But it’s not impossible. We’ve developed a fact sheet that tells you how to get information about companies. You’ll find it in our brochure "Microcap Stock" on our web site. You can also order a copy of "Microcap Stock" by calling our toll-free publications line at 800-732-0330.

You can also log on to a specific company’s web site to get an earnings report or any other report the same day they release it. If you don’t have access to the Internet, call the company and ask for it or go to your local library for Internet access.

Recently, the Internet has spawned an array of other investing tools. A growing number of sites allow you to type in a company’s name and find out if it has ever been a target of an SEC action or other government investigation. Some cites tell you if the company has ever made outrageous claims or if its stock price has experienced tremendous volatility.

Now, some may ask, "Why go through the trouble of reading this material or searching out a company on the Internet? I trust my friends. I trust the Wall Street analyst on T.V. or in the newspaper. I trust my instincts." Well, the answer can be found in something Folksinger Pete Seeger once said when explaining the difference between education and experience. "Education," he said, "is when you read the fine print; experience is what you get when you don’t."

So far, I’ve talked about information about investments. But there are other important questions that have to do with the people recommending investments.

Here’s a very important question if you have a broker: Have you ever asked precisely how he or she gets paid? Commissions reward a broker for the quantity of the trades, not necessarily the quality. There are other ways to do it. Some firms offer such alternatives as a flat fee, or a percentage of the assets under management.

Brokers are sometimes paid more for selling mutual funds, for example, rather than stocks -- or paid more for selling the in-house brand of mutual rather funds than another. And any item that comes out of a firm's own holdings may have an extra incentive attached to it.

Ask your broker: Do you make more if I buy this stock, or bond, or fund, than if I buy another? If you weren't making extra money, would your recommendation still be the same?

How many of you have seen analysts from Wall Street firms on television talking about a specific company? I’m willing to bet that not many of you have thought twice about that person’s recommendation to buy or sell a particular stock. But, you should.

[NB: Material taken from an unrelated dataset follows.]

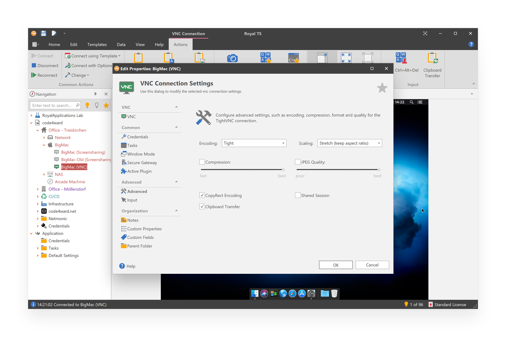Click the Help link in the dialog

(x=127, y=266)
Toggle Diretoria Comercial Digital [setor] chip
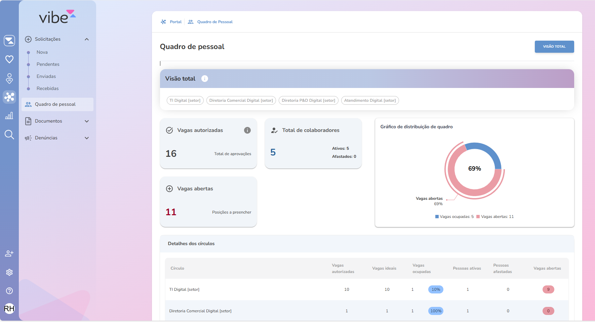595x322 pixels. (x=241, y=100)
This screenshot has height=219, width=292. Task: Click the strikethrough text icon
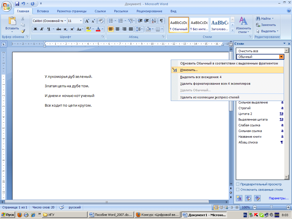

The vast majority of analysts speaking to the public today work for firms that have relationships with the companies the analysts follow. When you see an analyst on television you should be aware that the analyst’s employer could have a business relationship with the issuer that may be directly affected by that commentary. And, you should know that the firm that is paying an analyst to talk about a particular company could be the same firm that was paid to handle the issuance of that company’s stock. This all could put financial pressure on that analyst to sugar coat the news about a company’s prospects.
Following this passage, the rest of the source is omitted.